“Or yon,” I said. “It’s settled. The rules will be very simple. We’ll go where the wind goes. We’ll return when we get back. We won’t take anything with us, not even any ideas. The only excess baggage that we carry will be Pee-wee.”

Dub said, “The object of the expedition is to find out where the wind goes—to stalk it.”

I said, “Sure, and to find out what it does when it gets there and if so where. Am I right?”

“Absolutely, unanimously,” said Egg Sandwich.

CHAPTER IV
THE QUITTER

Now pretty soon it’s going to start. The next morning we went in front of Administration Shack and everybody was there laughing at us. I made a kind of a speech. I said, “We, the big four, I mean the big three and a half, on account of Pee-wee, do solemnly pledge our words that we will go the way the wind blows till five o’clock to-night, because then we’ll have to come home on account of supper. The solemn pledge only lasts till five o’clock.”

One Scout said, “Why don’t you make it last for the rest of the season? If you got back by Labor Day that would be all right. What’s your hurry?”

I said, “We will be at camp-fire to-night with much scientific information to impart about the winds because wherever they go, we’re going to follow them with Scout Harris’ famous windmeter, patent not applied for.”

So then I held up that crazy thing and the confetti all blew out pointing into the woods up in back of the camp. That was west. The cricket escaped out of the bottle—I guess he decided he didn’t want to go. I dumped the lightning bug out, too.

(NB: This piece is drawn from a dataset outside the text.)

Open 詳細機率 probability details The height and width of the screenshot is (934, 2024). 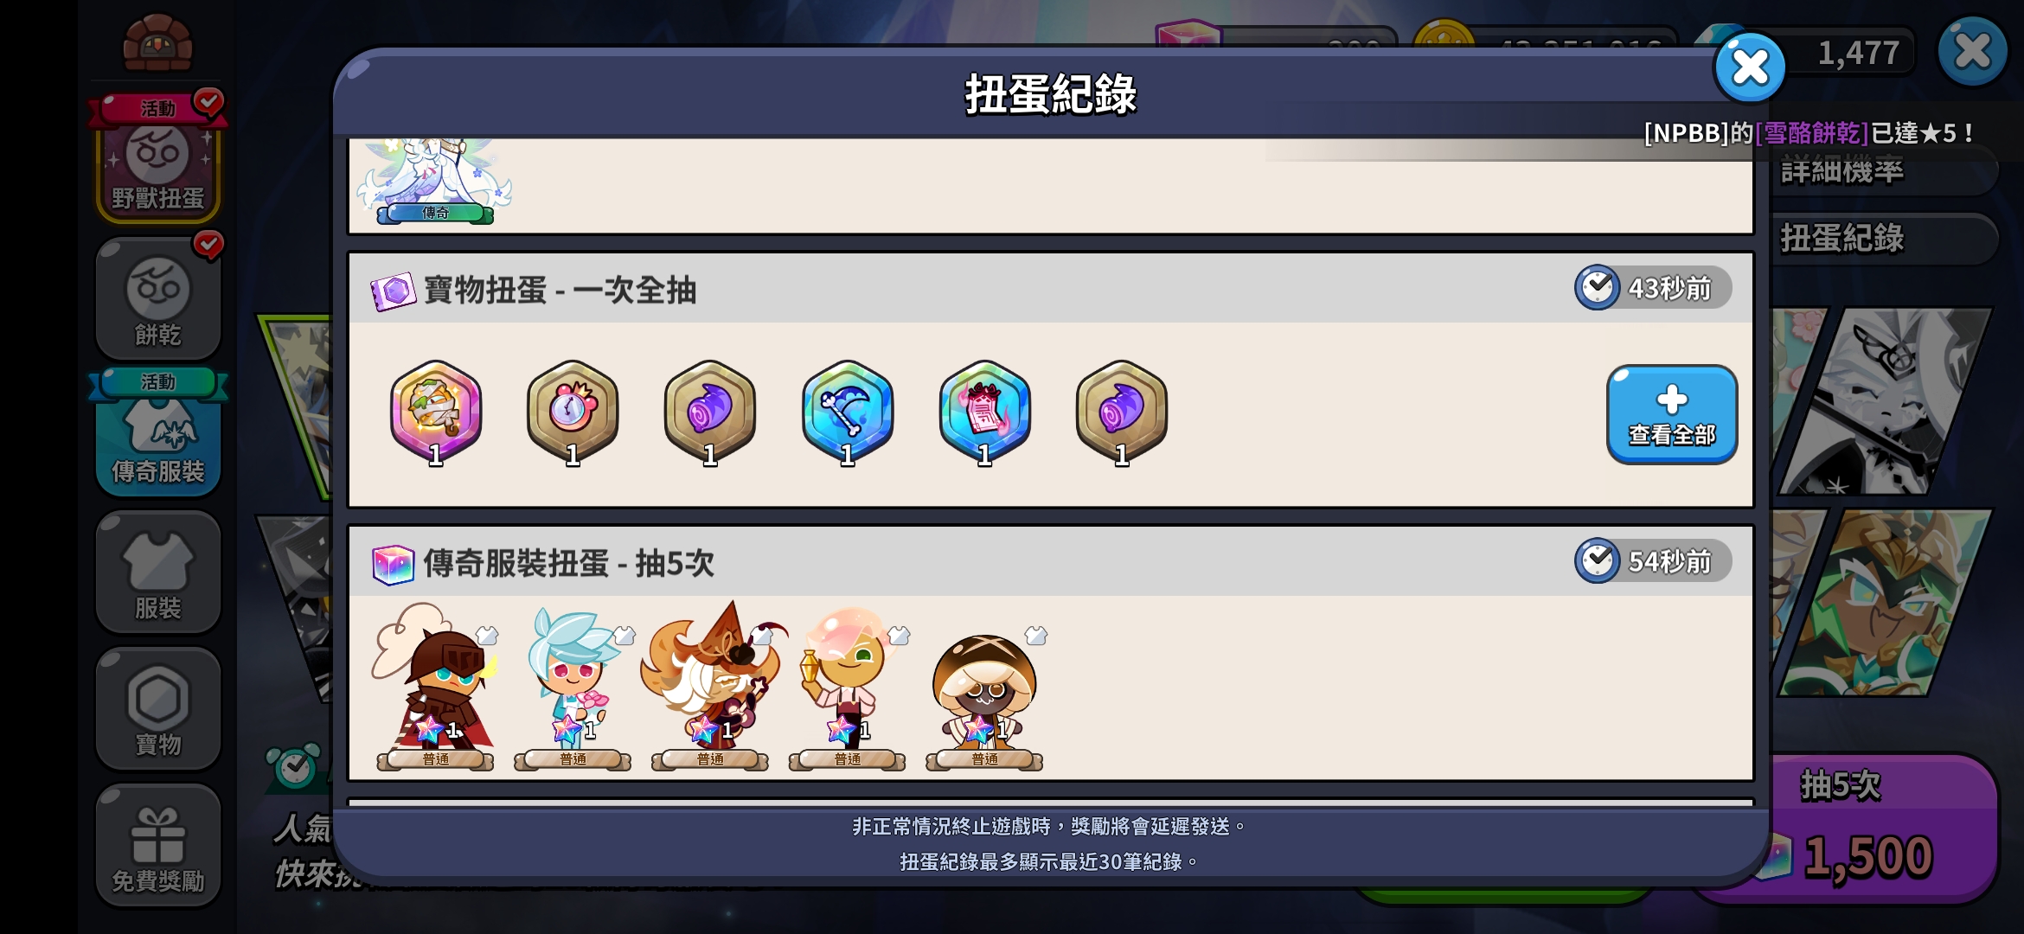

So then we started up into the woods and every now and then we held up the windmeter to make sure we were going right. Oh boy, we were having a peachy hike. It was like a regular, sensible hike, even. Pretty soon I knew we were coming to Bagley’s Green, that’s a village. You go through the woods about two miles and then you come to the railroad cut and then Bagley’s Green.

Now I’ll tell you how it was. When we started out it was early in the morning and there was a good breeze. You know how it is mornings. But by the time we got to Bagley’s Green the breeze had died down. There’s a kind of a little park sort of where the railroad station is and when we got to that, there wasn’t any breeze at all.